Sixteenth Century Feasts We also find a reference to feast, to which Sufis would be invited in  Khaki’s Dastur. Of the special foods that Mulla Muhaamamed mentions we find references to kabab, pulao, zard pulao, tursh pulao, yakhni (meat cooked in curd) etc. The description of these food specialities and their association with the court –khanqah culture does indicate their non-native origin, linking them to gastronomical traditions of the Persianate world from which most of these Sufi’s hailed.

A Lost Menu?

A reading of the Tuhfatul would indicate that amongst Muslim elites of sixteenth-century Kashmir, mutton rice and bread were regularly consumed. Mulla Muhammad also writes about dal (lentils) and rice being cooked together, a tradition that is now lost! Equally intriguing is his reference to ‘professional cooks’ who were specially employed at weddings. Are they the precursors of our waza’s: the master chefs of Kashmiri cuisine, we can just venture a guess?

Famous in Kashmir folklore, Bakhshi feeding the visiting USSR leader, Gushtaba, the finest delicacy of Wazwaan

The author also writes about shorba (meat soup) being distributed amongst guest after a feast – again a custom no longer practised in contemporary Kashmir. Along with shorba, guest would be offered with sweets or halwa after a feast, much like our own tradition of partaking firini after a communal meal. Confectioners, then, who were known as Qandi (from qand=sweet) would prepare sweets, mostly based on honey. Sweets and candies like shireeni (crystallised sugar candy), halwa etc were also widely eaten in the Kashmir of the Sultans.

Food Culture

Aside from the food we also get a basic understanding of the ‘food culture’ of medieval Kashmir from the Tahfatul. Food would be served on dastarkhwan (table cloth) and served in tabak (copper plate, maybe a forerunner of traem of today), which in grand ceremonies would be covered with sarposh.

Also, it seems that during major religious feasts, invited guests linked with the religious classes would eat a few mouthfuls from their plates, the plate being wrapped in cloth and sent back home through a servant. This is a tradition which has got a new lease of life in Kashmir- where many, if not all do carry extra food back home from a feast.

Mughal Records

The next reference to food in Kashmir is from Mughal emperor Jahangir (d 1627) who in Tuzuk is dismissive about Kashmiri food, writing, “The chief food of the people of Kashmir is rice, but it is inferior. They boil it fresh and allow it to get cold and then eat it. It is not the custom to put salt into rice. They boil vegetables…throw in a little salt….(and some) put a little walnut oil in vegetables. They also use cow-oil (roghan). It is not custom to eat bread (nan)”.
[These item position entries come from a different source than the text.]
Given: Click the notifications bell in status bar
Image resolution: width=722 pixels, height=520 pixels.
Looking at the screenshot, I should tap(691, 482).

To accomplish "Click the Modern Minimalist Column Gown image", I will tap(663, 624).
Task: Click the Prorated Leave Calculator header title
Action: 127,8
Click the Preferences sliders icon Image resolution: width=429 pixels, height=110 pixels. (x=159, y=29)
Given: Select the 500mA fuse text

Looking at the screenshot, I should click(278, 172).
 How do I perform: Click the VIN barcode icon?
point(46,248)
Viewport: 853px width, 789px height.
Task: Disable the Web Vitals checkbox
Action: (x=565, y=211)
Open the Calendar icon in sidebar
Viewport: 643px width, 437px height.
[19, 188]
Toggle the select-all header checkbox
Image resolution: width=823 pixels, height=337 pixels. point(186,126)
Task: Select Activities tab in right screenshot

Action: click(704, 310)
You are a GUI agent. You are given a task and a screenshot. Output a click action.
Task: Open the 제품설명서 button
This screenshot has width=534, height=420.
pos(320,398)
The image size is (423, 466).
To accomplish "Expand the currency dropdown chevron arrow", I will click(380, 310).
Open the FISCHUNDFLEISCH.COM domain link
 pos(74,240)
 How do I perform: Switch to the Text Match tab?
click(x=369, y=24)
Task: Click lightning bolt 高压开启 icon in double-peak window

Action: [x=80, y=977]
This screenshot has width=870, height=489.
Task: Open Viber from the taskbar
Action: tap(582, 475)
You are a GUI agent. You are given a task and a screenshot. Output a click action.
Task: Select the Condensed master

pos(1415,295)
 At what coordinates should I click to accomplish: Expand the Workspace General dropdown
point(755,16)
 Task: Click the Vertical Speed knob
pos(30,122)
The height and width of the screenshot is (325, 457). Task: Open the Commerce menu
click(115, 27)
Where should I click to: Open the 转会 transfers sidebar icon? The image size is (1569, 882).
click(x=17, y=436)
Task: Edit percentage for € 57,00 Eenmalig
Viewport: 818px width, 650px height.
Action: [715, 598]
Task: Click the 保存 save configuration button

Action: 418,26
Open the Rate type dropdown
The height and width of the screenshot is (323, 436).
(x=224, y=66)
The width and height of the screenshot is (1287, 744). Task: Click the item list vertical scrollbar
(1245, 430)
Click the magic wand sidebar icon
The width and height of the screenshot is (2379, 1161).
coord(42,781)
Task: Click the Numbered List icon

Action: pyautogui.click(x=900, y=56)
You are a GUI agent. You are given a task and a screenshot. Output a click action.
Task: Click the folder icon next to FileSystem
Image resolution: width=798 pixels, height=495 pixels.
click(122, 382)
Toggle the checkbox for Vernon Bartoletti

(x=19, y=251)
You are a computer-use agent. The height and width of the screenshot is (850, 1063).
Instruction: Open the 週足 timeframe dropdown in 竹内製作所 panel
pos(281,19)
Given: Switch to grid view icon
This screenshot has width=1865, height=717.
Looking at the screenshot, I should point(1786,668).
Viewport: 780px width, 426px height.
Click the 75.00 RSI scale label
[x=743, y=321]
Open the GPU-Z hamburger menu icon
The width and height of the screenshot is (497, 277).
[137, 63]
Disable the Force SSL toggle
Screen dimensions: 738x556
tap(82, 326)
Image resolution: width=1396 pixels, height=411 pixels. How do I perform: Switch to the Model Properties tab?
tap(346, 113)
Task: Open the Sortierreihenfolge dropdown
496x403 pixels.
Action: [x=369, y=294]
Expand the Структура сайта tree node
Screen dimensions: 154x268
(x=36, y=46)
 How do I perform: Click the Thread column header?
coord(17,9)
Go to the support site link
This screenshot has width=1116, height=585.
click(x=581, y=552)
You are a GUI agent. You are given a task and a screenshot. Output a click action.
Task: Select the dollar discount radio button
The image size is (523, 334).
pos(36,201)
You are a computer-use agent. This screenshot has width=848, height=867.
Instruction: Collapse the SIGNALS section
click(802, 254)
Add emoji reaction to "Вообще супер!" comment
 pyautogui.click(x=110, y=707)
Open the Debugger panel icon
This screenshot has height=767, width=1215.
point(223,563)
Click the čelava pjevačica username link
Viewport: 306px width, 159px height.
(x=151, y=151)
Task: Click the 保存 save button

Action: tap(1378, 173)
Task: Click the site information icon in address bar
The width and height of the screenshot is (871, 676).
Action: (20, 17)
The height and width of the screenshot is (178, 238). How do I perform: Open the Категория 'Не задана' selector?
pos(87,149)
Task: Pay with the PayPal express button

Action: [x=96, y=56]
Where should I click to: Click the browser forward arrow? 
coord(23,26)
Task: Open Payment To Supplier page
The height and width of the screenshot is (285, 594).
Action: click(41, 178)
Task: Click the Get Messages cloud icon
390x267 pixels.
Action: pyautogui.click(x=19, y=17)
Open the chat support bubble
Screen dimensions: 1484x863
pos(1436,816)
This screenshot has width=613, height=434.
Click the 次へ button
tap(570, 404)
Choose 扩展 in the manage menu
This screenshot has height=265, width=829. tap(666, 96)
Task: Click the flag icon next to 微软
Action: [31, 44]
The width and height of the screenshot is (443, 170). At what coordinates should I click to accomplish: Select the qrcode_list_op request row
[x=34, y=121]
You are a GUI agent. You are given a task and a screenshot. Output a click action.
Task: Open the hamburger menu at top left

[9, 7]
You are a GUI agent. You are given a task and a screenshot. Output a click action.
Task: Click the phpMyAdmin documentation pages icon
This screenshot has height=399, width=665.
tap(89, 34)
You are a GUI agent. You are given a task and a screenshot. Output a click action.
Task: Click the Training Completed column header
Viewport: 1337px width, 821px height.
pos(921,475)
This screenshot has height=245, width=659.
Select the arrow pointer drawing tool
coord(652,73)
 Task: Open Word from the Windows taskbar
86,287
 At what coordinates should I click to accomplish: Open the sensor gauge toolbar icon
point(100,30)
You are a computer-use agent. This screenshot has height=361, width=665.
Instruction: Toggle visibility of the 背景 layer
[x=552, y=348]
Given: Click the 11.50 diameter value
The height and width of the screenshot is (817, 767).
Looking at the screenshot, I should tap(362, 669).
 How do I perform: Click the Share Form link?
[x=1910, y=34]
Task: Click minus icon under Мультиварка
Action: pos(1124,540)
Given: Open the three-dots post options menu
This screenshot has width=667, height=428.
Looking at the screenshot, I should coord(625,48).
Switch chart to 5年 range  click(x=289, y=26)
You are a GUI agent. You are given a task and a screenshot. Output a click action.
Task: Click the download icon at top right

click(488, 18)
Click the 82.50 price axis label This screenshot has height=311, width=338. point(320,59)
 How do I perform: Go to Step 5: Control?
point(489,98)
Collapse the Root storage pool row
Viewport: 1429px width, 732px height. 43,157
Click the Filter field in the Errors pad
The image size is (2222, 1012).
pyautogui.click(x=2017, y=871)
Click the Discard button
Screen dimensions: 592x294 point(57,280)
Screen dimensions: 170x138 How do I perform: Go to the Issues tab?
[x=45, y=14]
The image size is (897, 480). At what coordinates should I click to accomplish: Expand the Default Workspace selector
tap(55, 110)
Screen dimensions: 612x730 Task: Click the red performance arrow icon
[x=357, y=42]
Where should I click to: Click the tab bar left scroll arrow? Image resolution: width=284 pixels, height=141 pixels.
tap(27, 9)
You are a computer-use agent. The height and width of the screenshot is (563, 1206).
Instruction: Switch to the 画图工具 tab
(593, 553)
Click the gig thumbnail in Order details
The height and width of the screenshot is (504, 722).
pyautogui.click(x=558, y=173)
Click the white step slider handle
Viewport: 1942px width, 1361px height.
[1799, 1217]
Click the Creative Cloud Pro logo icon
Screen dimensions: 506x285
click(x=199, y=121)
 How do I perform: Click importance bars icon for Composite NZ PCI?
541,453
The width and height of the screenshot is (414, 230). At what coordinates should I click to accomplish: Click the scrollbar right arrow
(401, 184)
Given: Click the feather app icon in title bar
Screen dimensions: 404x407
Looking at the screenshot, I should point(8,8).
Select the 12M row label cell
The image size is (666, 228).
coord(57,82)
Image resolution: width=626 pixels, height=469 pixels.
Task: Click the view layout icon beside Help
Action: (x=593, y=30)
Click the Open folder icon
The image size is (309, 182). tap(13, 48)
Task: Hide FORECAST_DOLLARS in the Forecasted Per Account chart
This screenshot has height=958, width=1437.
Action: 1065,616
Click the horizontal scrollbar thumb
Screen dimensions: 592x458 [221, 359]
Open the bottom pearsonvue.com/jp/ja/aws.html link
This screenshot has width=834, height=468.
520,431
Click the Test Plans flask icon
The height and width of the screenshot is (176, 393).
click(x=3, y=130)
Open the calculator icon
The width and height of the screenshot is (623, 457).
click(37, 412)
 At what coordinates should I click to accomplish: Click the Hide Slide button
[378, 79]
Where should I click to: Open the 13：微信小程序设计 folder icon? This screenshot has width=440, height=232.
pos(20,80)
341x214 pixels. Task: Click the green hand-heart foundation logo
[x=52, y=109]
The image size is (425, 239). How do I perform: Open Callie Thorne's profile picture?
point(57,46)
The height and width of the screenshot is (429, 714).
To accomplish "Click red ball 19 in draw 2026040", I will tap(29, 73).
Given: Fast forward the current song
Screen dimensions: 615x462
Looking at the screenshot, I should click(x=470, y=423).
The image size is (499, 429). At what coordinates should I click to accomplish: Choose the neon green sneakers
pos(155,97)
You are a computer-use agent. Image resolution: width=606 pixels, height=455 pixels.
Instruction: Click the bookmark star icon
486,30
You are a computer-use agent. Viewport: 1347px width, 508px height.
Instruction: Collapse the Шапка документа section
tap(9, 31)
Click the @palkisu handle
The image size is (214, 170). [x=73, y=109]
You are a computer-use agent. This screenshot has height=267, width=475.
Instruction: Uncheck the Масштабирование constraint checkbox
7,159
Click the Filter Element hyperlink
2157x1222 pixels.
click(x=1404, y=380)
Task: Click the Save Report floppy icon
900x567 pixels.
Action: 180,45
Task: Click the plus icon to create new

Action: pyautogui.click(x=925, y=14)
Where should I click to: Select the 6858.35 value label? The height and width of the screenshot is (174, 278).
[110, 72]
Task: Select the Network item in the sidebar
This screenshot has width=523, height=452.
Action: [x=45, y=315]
Jahangir’s reference seems to be truer about the life and eating habits of the ‘common masses’. Yet, progressively under the Mughals and then under Afghans, as Kashmir’s cultural contacts with both Central Asia, Persia and mainland South Asia extended, the contours of Kashmir’s culinary heritage also expanded- giving us our national cuisine: wazwan.

Due to Covid, the wazwan is served on separate plates rather than on tramis. Image Source: Internet

The wazwan of today is an assorted arrangement of different dishes inherited from different cultures, re-imagined and reworked to our culinary delight. The rich, Abi Ghost of Kashmir owes its origin as a ‘poor man’s food’ in its native Iran. This fusion of different foods and tastes to a uniquely Kashmir taste bud, resulting in wazwan, also owes a big debt to Mughals, and those numerous traders who operated from Srinagar down till mid part of the nineteenth century. These included only Persians, but also Armenian, and Georgian merchants as well as traders nearer home from Yarkand and Kashgar. And, together they helped in crafting a uniquely Kashmiri cuisine, which though includes some vegetarian specialities, nevertheless remains rooted as a mutton cuisine par excellence!